1. La tempestad desenmascara nuestra vulnerabilidad y deja al descubierto esas falsas y superfluas seguridades con las que habíamos construido nuestras agendas, nuestros proyectos, rutinas y prioridades. Con la tempestad, se cayó el maquillaje de esos estereotipos con los que disfrazábamos nuestros egos siempre pretenciosos de querer aparentar.
2. Al igual que a los discípulos del Evangelio, nos sorprendió una tormenta inesperada y furiosa. Nos dimos cuenta de que estábamos en la misma barca, todos frágiles y desorientados; pero al mismo tiempo, importantes y necesarios, todos llamados a remar juntos, todos necesitados de confortarnos mutuamente.
3. Nos pides que no sintamos temor. Pero nuestra fe es débil y tenemos miedo. Mas tú, Señor, no nos abandones a merced de la tormenta. Repites de nuevo: “No tengáis miedo” (Mt 28,5). Y nosotros, junto a Pedro, “descargamos en ti todo nuestro agobio, porque Tú nos cuidas” (cfr 1 P 5,7).
4. …la vida de millones de personas cambió repentinamente. Para muchos permanecer en casa ha sido una ocasión para reflexionar, para detener el frenético ritmo de vida, para estar con los seres queridos y disfrutar de su compañía.
5. Qué difícil es quedarse en casa para aquel que vive en una pequeña vivienda precaria o que directamente carece de un techo. Qué difícil es para los migrantes, las personas privadas de libertad o para aquellos que realizan un proceso de sanación por adicciones.
6. Hoy pienso sobre todo en los que han sido afectados directamente por el coronavirus: los enfermos, los que han fallecido y las familias que lloran por la muerte de sus seres queridos, y que en algunos casos ni siquiera han podido darles el último adiós.
7. Estoy edificado por la reacción de tantas personas, médicos, enfermeras y enfermeros, voluntarios, religiosos, sacerdotes que arriesgan su vida para sanar y defender a la gente sana del contagio.
8. …a quienes trabajan asiduamente para garantizar los servicios esenciales necesarios para la convivencia civil, a las fuerzas del orden y militares, que en muchos países han contribuido a mitigar las dificultades y sufrimientos de la población, se dirige nuestro recuerdo afectuoso y nuestra gratitud. Frente al sufrimiento, donde se mide el verdadero
desarrollo de nuestros pueblos, descubrimos y experimentamos la oración sacerdotal de Jesús: “que todos sean uno” (Jn 17,21).

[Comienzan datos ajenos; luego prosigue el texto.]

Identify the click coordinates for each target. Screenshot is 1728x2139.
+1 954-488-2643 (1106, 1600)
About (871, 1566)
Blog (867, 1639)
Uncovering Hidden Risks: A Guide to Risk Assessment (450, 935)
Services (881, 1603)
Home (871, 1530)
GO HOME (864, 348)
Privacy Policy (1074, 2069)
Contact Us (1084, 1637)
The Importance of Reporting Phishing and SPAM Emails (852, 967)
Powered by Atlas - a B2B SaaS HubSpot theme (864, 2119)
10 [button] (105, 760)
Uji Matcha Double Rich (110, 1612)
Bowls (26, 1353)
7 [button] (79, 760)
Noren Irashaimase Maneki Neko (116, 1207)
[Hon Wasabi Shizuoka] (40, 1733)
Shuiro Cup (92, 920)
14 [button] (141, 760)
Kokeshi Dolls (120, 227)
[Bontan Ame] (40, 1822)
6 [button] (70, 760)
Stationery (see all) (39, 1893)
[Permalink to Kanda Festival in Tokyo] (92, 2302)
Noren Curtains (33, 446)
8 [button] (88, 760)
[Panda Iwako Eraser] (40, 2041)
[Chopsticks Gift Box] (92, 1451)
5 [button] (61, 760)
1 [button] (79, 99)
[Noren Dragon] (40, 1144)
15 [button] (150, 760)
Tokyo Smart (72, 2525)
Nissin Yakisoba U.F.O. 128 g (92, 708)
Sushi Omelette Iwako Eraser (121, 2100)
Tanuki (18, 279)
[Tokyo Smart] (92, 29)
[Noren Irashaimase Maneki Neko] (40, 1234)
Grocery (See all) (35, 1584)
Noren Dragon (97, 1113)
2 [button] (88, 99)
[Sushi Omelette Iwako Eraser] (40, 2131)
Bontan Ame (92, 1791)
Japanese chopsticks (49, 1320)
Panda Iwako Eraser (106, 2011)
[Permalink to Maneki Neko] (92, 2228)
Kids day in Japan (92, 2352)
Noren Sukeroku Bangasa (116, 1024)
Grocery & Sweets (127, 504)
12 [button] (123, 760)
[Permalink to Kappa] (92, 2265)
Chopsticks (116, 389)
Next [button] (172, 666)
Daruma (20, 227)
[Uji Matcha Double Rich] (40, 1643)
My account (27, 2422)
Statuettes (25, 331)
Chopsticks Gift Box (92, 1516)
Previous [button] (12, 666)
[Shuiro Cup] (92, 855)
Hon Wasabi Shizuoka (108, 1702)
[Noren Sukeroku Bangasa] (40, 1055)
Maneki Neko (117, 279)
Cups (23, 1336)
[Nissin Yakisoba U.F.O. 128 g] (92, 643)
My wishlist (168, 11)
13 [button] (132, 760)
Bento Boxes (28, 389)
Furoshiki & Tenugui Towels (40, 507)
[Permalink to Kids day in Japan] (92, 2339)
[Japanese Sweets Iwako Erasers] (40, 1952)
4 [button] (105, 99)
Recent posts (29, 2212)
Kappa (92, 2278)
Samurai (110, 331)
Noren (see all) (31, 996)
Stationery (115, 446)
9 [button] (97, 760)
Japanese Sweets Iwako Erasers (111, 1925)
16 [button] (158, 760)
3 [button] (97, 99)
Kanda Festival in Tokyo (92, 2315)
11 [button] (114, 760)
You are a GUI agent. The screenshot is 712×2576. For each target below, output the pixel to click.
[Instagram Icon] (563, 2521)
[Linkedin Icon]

9. Animo a quienes tienen responsabilidades políticas a trabajar activamente en favor del bien común de los ciudadanos proporcionando los medios e instrumentos necesarios para permitir que todos puedan tener una vida digna y favorecer, cuando las circunstancias lo permitan, la reanudación de las habituales actividades cotidianas.
10. Este no es el tiempo del egoísmo, porque el desafío que enfrentamos nos une a todos y no hace acepción de personas.
11. Este no es el tiempo de la división. Que Cristo, nuestra paz, ilumine a quienes tienen responsabilidades en los conflictos, para que tengan la valentía de adherir al llamamiento en un alto del fuego global e inmediato en todos los rincones del mundo.
12. Este no es el tiempo del olvido. Que la crisis que estamos afrontando no nos haga dejar de lado a tantas otras situaciones de emergencia que llevan consigo el sufrimiento de muchas personas.
13. Espero que los gobiernos comprendan que los paradigmas tecnocráticos (sean estadocéntricos, sean mercadocéntricos) no son suficientes para abordar esta crisis ni los otros grandes problemas de la humanidad.
14. Si algo podemos aprender en todo este tiempo, es que nadie se salva solo. Las fronteras caen, los muros se derrumban y todos los discursos integristas se disuelven ante una presencia casi imperceptible que manifiesta la fragilidad de la que estamos hechos.
15. Pensemos valientemente fuera de nuestros esquemas. Después de lo que hemos pasado este año, no deberíamos tener miedo de aventurarnos por nuevos caminos y proponer soluciones innovativas.
16. “Una emergencia como la del COVID-19 es derrotada en primer lugar con los anticuerpos de la solidaridad”.
17. Al igual que los discípulos, experimentamos que, con Él a bordo, no se naufraga. Porque esta es la fuerza de Dios; convertir en algo bueno todo lo que nos sucede, incluso lo malo. Él trae serenidad en nuestras tormentas, porque con Dios la vida nunca muere.